If auto-callout was enabled in a pattern with a conditional group whose condition was an assertion, DIRegEx could crash during matching, both with pcre_exec() and pcre_dfa_exec().
The PCRE_DOLLAR_ENDONLY option was not working when pcre_dfa_exec() was used for matching.
Unicode property support in character classes was not working for characters (bytes) greater than 127 when not in UTF-8 mode.
Added the PCRE_NO_START_OPTIMIZE match-time option.
A conditional group that had only one branch was not being correctly recognized as an item that could match an empty string. This meant that an enclosing group might also not be so recognized, causing infinite looping (and probably a segfault) for patterns such as ^"((?(?=[a])[^"])|b)*"$ with the subject "ab", where knowledge that the repeated group can match nothing is needed in order to break the loop.
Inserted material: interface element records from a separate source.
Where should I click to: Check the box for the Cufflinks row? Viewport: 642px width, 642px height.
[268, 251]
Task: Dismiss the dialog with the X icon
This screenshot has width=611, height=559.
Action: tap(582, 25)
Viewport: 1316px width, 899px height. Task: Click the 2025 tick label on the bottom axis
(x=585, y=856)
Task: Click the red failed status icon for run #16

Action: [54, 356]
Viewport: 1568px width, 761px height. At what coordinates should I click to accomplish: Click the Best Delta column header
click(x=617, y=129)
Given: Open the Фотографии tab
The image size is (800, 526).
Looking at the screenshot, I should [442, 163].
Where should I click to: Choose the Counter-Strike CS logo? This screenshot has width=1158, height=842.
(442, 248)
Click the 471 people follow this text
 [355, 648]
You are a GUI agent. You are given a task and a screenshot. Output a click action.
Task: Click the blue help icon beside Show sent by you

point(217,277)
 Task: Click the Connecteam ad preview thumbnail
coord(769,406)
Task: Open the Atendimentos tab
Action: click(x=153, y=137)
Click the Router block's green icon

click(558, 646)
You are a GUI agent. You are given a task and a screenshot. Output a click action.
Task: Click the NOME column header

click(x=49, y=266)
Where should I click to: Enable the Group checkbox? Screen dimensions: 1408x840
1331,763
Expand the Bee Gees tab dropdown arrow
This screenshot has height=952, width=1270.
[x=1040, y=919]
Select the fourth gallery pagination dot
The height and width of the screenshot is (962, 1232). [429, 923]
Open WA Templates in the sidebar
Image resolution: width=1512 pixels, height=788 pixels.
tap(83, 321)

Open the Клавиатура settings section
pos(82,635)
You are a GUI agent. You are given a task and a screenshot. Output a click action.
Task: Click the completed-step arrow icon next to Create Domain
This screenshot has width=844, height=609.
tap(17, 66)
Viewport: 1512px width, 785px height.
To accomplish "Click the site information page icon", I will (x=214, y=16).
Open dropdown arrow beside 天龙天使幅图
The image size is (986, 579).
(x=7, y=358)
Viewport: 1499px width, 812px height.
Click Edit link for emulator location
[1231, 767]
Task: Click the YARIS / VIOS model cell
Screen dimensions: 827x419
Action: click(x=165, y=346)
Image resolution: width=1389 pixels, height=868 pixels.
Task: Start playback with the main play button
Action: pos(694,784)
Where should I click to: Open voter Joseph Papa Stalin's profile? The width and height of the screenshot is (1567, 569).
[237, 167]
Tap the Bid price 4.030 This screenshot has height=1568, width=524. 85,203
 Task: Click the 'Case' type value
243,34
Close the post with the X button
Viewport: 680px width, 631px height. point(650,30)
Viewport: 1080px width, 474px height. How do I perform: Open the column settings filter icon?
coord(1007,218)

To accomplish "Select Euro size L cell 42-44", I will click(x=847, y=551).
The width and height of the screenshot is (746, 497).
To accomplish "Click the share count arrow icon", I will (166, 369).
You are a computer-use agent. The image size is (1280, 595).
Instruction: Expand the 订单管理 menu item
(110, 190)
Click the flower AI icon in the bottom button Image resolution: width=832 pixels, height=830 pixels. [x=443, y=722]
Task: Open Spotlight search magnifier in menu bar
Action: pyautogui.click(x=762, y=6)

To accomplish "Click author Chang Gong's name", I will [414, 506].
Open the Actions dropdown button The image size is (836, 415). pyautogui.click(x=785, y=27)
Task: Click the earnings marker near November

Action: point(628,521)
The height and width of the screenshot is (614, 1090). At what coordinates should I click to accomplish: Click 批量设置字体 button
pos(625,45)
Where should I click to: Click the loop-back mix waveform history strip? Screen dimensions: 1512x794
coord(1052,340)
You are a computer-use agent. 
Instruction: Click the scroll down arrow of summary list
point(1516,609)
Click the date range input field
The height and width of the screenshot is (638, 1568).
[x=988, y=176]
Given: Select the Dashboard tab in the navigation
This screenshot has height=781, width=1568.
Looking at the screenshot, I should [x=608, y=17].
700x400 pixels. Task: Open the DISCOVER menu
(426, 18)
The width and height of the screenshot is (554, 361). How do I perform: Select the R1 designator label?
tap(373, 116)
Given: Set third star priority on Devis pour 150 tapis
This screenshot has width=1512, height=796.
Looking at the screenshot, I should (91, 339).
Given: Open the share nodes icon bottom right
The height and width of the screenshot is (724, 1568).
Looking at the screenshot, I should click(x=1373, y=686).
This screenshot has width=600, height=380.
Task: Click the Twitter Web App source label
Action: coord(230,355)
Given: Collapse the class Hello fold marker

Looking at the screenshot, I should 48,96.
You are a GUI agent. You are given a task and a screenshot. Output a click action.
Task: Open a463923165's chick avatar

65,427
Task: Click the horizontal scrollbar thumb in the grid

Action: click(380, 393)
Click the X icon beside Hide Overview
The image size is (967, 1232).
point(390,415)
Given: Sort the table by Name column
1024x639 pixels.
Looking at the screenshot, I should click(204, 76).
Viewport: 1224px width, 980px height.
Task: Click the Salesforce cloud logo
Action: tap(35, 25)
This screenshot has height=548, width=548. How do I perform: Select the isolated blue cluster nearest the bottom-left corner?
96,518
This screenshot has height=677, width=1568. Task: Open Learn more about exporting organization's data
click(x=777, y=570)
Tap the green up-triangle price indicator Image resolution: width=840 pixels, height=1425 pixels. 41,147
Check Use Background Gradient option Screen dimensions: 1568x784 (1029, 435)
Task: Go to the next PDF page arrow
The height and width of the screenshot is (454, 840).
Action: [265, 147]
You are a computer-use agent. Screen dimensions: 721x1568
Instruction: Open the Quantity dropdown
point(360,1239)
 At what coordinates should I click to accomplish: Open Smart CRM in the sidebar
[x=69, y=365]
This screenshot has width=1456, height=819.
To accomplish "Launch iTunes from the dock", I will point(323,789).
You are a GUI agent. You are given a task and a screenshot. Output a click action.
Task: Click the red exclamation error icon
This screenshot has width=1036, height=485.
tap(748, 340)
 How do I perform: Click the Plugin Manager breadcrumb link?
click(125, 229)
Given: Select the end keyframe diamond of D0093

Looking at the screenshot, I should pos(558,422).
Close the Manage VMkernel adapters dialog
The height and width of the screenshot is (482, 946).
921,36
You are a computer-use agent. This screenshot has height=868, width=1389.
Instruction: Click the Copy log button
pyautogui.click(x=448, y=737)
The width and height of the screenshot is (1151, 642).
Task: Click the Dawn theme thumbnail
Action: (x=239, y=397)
If a pattern that was compiled with callouts was matched using pcre_dfa_ exec(), but without supplying a callout function, matching went wrong.
If PCRE_ERROR_MATCHLIMIT occurred during a recursion, there was a memory leak if the size of the offset vector was greater than 30. When the vector is smaller, the saved offsets during recursion go onto a local stack vector, but for larger vectors malloc() is used. It was failing to free when the recursion yielded PCRE_ERROR_MATCH_LIMIT (or any other "abnormal" error, in fact).
Forward references, both numeric and by name, in patterns that made use of duplicate group numbers, could behave incorrectly or give incorrect errors, because when scanning forward to find the reference group, PCRE was not taking into account the duplicate group numbers. A pattern such as ^X(?3)(a)(?|(b)|(q))(Y) is an example.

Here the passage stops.